L’emozione più forte è stata quella di essere passata da spettatrice dei concerti dei grandi artisti che sono saliti sul palco dell’Aquila ad accompagnatrice in veste di musicista durante l’esibizione dei loro brani. Io ed il gruppo di orchestrali eravamo tutti molto giovani e nonostante questo ci siamo sentiti pienamente accolti e coinvolti da tutti i cantanti. Anche questo mi ha emozionato davvero molto.

Cosa rappresenta per te il tuo lavoro di musicista e suonare davanti al pubblico?

Io ho un bellissimo rapporto con la musica. Quando ero piccola ero una bambina molto timida ed introversa, ed avevo paura a relazionarmi con gli altri. Grazie alla musica sono riuscita ad esprimere le mie emozioni e tutto quello che non riuscivo a comunicare verbalmente. Credo quindi che questo sia un “potere” proprio della musica e di noi artisti musicisti. La forza della musica è quella di essere un linguaggio universale che arriva al cuore di tutti sotto forme di espressione diverse. La musica mi ha permesso sia di comunicare le mie emozioni e sia di esplorare nuovi mondi, conoscere ed instaurare dei bellissimi rapporti con tante persone a livello umano. A causa della pandemia del covid-19 veniamo da un anno e mezzo di fermo dello spettacolo dal vivo, dove ci era permesso di fare soltanto dei concerti in streaming, esperienza che per me è stata davvero negativa. Paradossalmente a me metteva molta più ansia suonare con la sala vuota dove non si poteva avere comunque il riscontro immediato del pubblico e, sentire il loro calore. Dopo il concerto tornavi a casa con dubbi sia perché non potevi condividere le emozioni con gli spettatori e sia perché non potevi capire se avevano apprezzato la tua perfomance. Tornare a suonare dal vivo all’Aquila davanti ad un pubblico così numeroso e accogliente è stato bellissimo e mi ha dato veramente una carica pazzesca per ripartire.
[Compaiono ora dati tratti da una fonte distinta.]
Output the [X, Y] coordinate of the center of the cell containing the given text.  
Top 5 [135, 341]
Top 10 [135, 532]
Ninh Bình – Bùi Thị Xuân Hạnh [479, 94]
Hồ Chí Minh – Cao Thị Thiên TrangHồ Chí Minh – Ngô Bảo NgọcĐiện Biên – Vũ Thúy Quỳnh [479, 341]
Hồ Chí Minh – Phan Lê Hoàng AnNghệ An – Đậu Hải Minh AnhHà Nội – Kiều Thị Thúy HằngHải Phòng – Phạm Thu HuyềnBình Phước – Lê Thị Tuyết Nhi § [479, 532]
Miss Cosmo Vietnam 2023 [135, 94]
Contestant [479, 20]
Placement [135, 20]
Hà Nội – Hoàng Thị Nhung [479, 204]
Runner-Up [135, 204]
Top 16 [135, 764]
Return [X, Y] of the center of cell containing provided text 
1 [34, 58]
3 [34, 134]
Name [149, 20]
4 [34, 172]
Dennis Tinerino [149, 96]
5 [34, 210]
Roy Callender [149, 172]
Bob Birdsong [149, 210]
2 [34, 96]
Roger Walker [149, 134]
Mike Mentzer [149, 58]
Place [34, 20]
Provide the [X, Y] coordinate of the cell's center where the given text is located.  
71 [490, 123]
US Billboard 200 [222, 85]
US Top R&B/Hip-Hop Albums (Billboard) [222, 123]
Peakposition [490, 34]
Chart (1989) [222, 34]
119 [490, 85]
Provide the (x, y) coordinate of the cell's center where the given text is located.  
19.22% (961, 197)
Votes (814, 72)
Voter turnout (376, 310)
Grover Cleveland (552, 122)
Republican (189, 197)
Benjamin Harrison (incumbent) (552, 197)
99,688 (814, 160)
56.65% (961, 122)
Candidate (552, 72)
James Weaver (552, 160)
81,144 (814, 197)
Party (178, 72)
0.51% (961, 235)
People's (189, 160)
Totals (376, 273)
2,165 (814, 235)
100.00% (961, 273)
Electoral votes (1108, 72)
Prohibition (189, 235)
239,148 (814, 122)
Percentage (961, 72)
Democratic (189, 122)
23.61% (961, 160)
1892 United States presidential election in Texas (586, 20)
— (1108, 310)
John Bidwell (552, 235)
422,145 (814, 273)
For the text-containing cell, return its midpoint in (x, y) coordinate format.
Rachele, ti sei sentita rappresentata sul palco dai messaggi lanciati dai vari artisti?

Assolutamente sì, concordo con tutto quello che hanno detto e, mi sono sentita rappresentata pienamente dagli artisti che sono saliti sul palco. Credo che siano pensieri comuni a tutta l’orchestra e a tutti i lavoratori del compartimento dello spettacolo che hanno lavorato alla realizzazione di questo evento. Poi credo che tutti gli artisti siano riusciti a dare voce a chi non ce l’ha ed essendo cantanti e attori di un certo calibro, con un grande riscontro e apprezzamento del pubblico, sono certa che questi messaggi avranno una certa risonanza. Mi auguro di cuore che veramente possa cambiare qualcosa, e lo spettacolo possa finalmente ripartire pienamente.

Se chiudi gli occhi, come immagini il futuro con la ripresa dello spettacolo dal vivo?

Spero che dopo questa pandemia si inizi finalmente a dare la giusta importanza all’arte e a tutto ciò che ruota intorno alla cultura, cosa che fino ad oggi non è stata mai fatta. Ad esempio ti parlo di un esempio che fa molto riflettere. Quando io o altri miei colleghi raccontiamo di svolgere la professione del musicista e di fare il conservatorio, spesso ci vengono poste le solite seguenti domande: “Ma fai solo questo? Non fai l’università?”. Mi auguro che il nostro lavoro non venga più considerato solo come un hobby, una passione, bensì che venga considerato a tutti gli effetti un lavoro, che merita dignità, attenzione e valore.